### Required work
The records are to be reproduced verbatim.

[Dataset excerpts]

----

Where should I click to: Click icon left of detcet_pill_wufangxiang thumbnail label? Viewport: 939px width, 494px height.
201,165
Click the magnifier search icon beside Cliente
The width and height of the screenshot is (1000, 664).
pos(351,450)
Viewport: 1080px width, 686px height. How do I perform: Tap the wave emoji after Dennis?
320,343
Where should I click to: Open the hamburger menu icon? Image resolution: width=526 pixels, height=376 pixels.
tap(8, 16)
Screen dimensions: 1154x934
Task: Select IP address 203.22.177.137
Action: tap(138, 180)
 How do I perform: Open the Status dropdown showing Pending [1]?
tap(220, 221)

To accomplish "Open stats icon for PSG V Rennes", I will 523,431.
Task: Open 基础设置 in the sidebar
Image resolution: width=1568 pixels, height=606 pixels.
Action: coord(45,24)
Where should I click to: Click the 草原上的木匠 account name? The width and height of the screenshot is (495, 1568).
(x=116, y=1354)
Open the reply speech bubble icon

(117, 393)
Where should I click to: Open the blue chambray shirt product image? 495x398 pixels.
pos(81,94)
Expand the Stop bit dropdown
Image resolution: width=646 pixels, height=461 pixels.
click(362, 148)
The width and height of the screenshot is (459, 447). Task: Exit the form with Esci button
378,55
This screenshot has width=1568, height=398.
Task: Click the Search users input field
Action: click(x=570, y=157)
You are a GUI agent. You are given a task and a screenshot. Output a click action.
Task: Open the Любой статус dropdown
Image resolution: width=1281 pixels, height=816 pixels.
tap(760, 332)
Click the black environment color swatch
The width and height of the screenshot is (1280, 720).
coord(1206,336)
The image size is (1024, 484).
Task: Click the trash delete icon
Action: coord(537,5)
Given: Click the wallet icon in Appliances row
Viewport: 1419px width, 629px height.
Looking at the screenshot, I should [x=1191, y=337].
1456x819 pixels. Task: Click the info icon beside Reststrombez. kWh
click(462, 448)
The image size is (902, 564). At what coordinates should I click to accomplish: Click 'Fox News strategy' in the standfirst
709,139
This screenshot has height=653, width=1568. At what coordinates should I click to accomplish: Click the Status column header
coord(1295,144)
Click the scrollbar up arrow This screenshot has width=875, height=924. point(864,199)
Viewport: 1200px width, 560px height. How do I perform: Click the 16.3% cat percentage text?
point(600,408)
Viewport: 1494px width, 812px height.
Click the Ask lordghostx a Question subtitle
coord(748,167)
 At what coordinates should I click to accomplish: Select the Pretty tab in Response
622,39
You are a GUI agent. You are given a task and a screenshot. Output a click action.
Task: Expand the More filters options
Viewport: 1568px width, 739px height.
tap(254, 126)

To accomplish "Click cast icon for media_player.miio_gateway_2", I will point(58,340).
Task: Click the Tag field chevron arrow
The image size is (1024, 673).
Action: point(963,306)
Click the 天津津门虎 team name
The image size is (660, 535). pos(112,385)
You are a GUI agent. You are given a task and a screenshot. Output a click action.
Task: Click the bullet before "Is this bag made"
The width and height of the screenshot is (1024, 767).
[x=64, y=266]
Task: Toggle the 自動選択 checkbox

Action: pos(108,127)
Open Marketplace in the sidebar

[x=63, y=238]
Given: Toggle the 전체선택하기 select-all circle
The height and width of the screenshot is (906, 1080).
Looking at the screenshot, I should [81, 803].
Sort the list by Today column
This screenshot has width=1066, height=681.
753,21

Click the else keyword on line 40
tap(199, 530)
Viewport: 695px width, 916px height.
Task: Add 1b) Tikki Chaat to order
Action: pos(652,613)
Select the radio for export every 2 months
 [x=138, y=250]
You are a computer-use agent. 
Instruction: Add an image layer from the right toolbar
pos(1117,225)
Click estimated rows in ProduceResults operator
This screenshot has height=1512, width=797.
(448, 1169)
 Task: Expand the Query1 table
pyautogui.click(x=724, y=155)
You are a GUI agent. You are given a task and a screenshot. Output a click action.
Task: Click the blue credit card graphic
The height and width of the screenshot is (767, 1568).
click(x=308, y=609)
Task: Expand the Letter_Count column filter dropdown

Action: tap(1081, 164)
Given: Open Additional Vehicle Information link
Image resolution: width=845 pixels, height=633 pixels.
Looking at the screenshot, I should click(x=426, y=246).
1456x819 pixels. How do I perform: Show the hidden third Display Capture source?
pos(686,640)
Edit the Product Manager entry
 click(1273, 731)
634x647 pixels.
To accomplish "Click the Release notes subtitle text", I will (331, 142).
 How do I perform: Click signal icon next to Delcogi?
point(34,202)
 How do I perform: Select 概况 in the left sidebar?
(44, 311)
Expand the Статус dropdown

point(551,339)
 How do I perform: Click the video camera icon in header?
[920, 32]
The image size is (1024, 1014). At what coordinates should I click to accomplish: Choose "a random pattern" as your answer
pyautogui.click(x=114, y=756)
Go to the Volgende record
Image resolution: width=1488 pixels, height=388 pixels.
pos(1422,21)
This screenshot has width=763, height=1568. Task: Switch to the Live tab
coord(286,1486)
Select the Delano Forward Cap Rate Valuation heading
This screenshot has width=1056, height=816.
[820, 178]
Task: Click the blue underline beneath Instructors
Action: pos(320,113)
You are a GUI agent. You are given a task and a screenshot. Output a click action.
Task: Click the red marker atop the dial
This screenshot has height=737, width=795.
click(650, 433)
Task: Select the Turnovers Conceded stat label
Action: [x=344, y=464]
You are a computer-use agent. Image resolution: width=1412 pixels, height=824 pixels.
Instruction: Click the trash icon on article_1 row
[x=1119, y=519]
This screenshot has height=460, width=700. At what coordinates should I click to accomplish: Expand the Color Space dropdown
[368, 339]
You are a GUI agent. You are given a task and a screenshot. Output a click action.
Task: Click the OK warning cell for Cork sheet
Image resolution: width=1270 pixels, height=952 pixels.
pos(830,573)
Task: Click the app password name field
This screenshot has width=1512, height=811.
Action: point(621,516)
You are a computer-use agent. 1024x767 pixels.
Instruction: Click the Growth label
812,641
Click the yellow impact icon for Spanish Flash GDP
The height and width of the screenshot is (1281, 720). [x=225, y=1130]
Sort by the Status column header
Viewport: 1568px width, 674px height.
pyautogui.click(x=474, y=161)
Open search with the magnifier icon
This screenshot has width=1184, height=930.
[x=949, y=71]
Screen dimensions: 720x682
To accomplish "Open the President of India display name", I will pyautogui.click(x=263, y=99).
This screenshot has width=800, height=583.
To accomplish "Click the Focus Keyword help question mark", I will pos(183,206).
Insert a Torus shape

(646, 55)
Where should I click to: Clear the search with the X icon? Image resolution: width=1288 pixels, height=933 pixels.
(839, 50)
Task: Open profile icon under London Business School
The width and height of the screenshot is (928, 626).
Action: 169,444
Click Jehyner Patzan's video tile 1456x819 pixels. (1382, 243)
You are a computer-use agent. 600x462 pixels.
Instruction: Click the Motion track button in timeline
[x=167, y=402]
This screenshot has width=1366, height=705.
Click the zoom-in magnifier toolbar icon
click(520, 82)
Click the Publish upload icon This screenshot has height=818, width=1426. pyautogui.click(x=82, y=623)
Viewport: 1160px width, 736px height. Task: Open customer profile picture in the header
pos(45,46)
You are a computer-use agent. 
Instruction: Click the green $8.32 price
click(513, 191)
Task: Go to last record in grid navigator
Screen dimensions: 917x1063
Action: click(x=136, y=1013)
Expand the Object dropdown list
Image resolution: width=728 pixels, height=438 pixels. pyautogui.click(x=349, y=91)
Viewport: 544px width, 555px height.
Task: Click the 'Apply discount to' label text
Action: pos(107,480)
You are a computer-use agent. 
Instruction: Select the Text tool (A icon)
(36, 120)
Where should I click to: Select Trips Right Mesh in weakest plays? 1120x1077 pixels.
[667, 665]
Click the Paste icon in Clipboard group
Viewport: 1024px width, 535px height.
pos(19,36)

----

### Answer to this problem
Where should I click to: Click icon left of detcet_pill_wufangxiang thumbnail label? Viewport: 939px width, 494px height.
201,165
Click the magnifier search icon beside Cliente
The width and height of the screenshot is (1000, 664).
pos(351,450)
Viewport: 1080px width, 686px height. How do I perform: Tap the wave emoji after Dennis?
320,343
Where should I click to: Open the hamburger menu icon? Image resolution: width=526 pixels, height=376 pixels.
tap(8, 16)
Screen dimensions: 1154x934
Task: Select IP address 203.22.177.137
Action: tap(138, 180)
 How do I perform: Open the Status dropdown showing Pending [1]?
tap(220, 221)

To accomplish "Open stats icon for PSG V Rennes", I will 523,431.
Task: Open 基础设置 in the sidebar
Image resolution: width=1568 pixels, height=606 pixels.
Action: coord(45,24)
Where should I click to: Click the 草原上的木匠 account name? The width and height of the screenshot is (495, 1568).
(x=116, y=1354)
Open the reply speech bubble icon

(117, 393)
Where should I click to: Open the blue chambray shirt product image? 495x398 pixels.
pos(81,94)
Expand the Stop bit dropdown
Image resolution: width=646 pixels, height=461 pixels.
click(362, 148)
The width and height of the screenshot is (459, 447). Task: Exit the form with Esci button
378,55
This screenshot has width=1568, height=398.
Task: Click the Search users input field
Action: click(x=570, y=157)
You are a GUI agent. You are given a task and a screenshot. Output a click action.
Task: Open the Любой статус dropdown
Image resolution: width=1281 pixels, height=816 pixels.
tap(760, 332)
Click the black environment color swatch
The width and height of the screenshot is (1280, 720).
coord(1206,336)
The image size is (1024, 484).
Task: Click the trash delete icon
Action: coord(537,5)
Given: Click the wallet icon in Appliances row
Viewport: 1419px width, 629px height.
Looking at the screenshot, I should [x=1191, y=337].
1456x819 pixels. Task: Click the info icon beside Reststrombez. kWh
click(462, 448)
The image size is (902, 564). At what coordinates should I click to accomplish: Click 'Fox News strategy' in the standfirst
709,139
This screenshot has height=653, width=1568. At what coordinates should I click to accomplish: Click the Status column header
coord(1295,144)
Click the scrollbar up arrow This screenshot has width=875, height=924. point(864,199)
Viewport: 1200px width, 560px height. How do I perform: Click the 16.3% cat percentage text?
point(600,408)
Viewport: 1494px width, 812px height.
Click the Ask lordghostx a Question subtitle
coord(748,167)
 At what coordinates should I click to accomplish: Select the Pretty tab in Response
622,39
You are a GUI agent. You are given a task and a screenshot. Output a click action.
Task: Expand the More filters options
Viewport: 1568px width, 739px height.
tap(254, 126)

To accomplish "Click cast icon for media_player.miio_gateway_2", I will point(58,340).
Task: Click the Tag field chevron arrow
The image size is (1024, 673).
Action: point(963,306)
Click the 天津津门虎 team name
The image size is (660, 535). pos(112,385)
You are a GUI agent. You are given a task and a screenshot. Output a click action.
Task: Click the bullet before "Is this bag made"
The width and height of the screenshot is (1024, 767).
[x=64, y=266]
Task: Toggle the 自動選択 checkbox

Action: pos(108,127)
Open Marketplace in the sidebar

[x=63, y=238]
Given: Toggle the 전체선택하기 select-all circle
The height and width of the screenshot is (906, 1080).
Looking at the screenshot, I should [81, 803].
Sort the list by Today column
This screenshot has width=1066, height=681.
753,21

Click the else keyword on line 40
tap(199, 530)
Viewport: 695px width, 916px height.
Task: Add 1b) Tikki Chaat to order
Action: pos(652,613)
Select the radio for export every 2 months
 [x=138, y=250]
You are a computer-use agent. 
Instruction: Add an image layer from the right toolbar
pos(1117,225)
Click estimated rows in ProduceResults operator
This screenshot has height=1512, width=797.
(448, 1169)
 Task: Expand the Query1 table
pyautogui.click(x=724, y=155)
You are a GUI agent. You are given a task and a screenshot. Output a click action.
Task: Click the blue credit card graphic
The height and width of the screenshot is (767, 1568).
click(x=308, y=609)
Task: Expand the Letter_Count column filter dropdown

Action: tap(1081, 164)
Given: Open Additional Vehicle Information link
Image resolution: width=845 pixels, height=633 pixels.
Looking at the screenshot, I should click(x=426, y=246).
1456x819 pixels. How do I perform: Show the hidden third Display Capture source?
pos(686,640)
Edit the Product Manager entry
 click(1273, 731)
634x647 pixels.
To accomplish "Click the Release notes subtitle text", I will (331, 142).
 How do I perform: Click signal icon next to Delcogi?
point(34,202)
 How do I perform: Select 概况 in the left sidebar?
(44, 311)
Expand the Статус dropdown

point(551,339)
 How do I perform: Click the video camera icon in header?
[920, 32]
The image size is (1024, 1014). At what coordinates should I click to accomplish: Choose "a random pattern" as your answer
pyautogui.click(x=114, y=756)
Go to the Volgende record
Image resolution: width=1488 pixels, height=388 pixels.
pos(1422,21)
This screenshot has width=763, height=1568. Task: Switch to the Live tab
coord(286,1486)
Select the Delano Forward Cap Rate Valuation heading
This screenshot has width=1056, height=816.
[820, 178]
Task: Click the blue underline beneath Instructors
Action: pos(320,113)
You are a GUI agent. You are given a task and a screenshot. Output a click action.
Task: Click the red marker atop the dial
This screenshot has height=737, width=795.
click(650, 433)
Task: Select the Turnovers Conceded stat label
Action: [x=344, y=464]
You are a computer-use agent. Image resolution: width=1412 pixels, height=824 pixels.
Instruction: Click the trash icon on article_1 row
[x=1119, y=519]
This screenshot has height=460, width=700. At what coordinates should I click to accomplish: Expand the Color Space dropdown
[368, 339]
You are a GUI agent. You are given a task and a screenshot. Output a click action.
Task: Click the OK warning cell for Cork sheet
Image resolution: width=1270 pixels, height=952 pixels.
pos(830,573)
Task: Click the app password name field
This screenshot has width=1512, height=811.
Action: point(621,516)
You are a computer-use agent. 1024x767 pixels.
Instruction: Click the Growth label
812,641
Click the yellow impact icon for Spanish Flash GDP
The height and width of the screenshot is (1281, 720). [x=225, y=1130]
Sort by the Status column header
Viewport: 1568px width, 674px height.
pyautogui.click(x=474, y=161)
Open search with the magnifier icon
This screenshot has width=1184, height=930.
[x=949, y=71]
Screen dimensions: 720x682
To accomplish "Open the President of India display name", I will pyautogui.click(x=263, y=99).
This screenshot has width=800, height=583.
To accomplish "Click the Focus Keyword help question mark", I will pos(183,206).
Insert a Torus shape

(646, 55)
Where should I click to: Clear the search with the X icon? Image resolution: width=1288 pixels, height=933 pixels.
(839, 50)
Task: Open profile icon under London Business School
The width and height of the screenshot is (928, 626).
Action: 169,444
Click Jehyner Patzan's video tile 1456x819 pixels. (1382, 243)
You are a computer-use agent. 600x462 pixels.
Instruction: Click the Motion track button in timeline
[x=167, y=402]
This screenshot has width=1366, height=705.
Click the zoom-in magnifier toolbar icon
click(520, 82)
Click the Publish upload icon This screenshot has height=818, width=1426. pyautogui.click(x=82, y=623)
Viewport: 1160px width, 736px height. Task: Open customer profile picture in the header
pos(45,46)
You are a computer-use agent. 
Instruction: Click the green $8.32 price
click(513, 191)
Task: Go to last record in grid navigator
Screen dimensions: 917x1063
Action: click(x=136, y=1013)
Expand the Object dropdown list
Image resolution: width=728 pixels, height=438 pixels. pyautogui.click(x=349, y=91)
Viewport: 544px width, 555px height.
Task: Click the 'Apply discount to' label text
Action: pos(107,480)
You are a computer-use agent. 
Instruction: Select the Text tool (A icon)
(36, 120)
Where should I click to: Select Trips Right Mesh in weakest plays? 1120x1077 pixels.
[667, 665]
Click the Paste icon in Clipboard group
Viewport: 1024px width, 535px height.
pos(19,36)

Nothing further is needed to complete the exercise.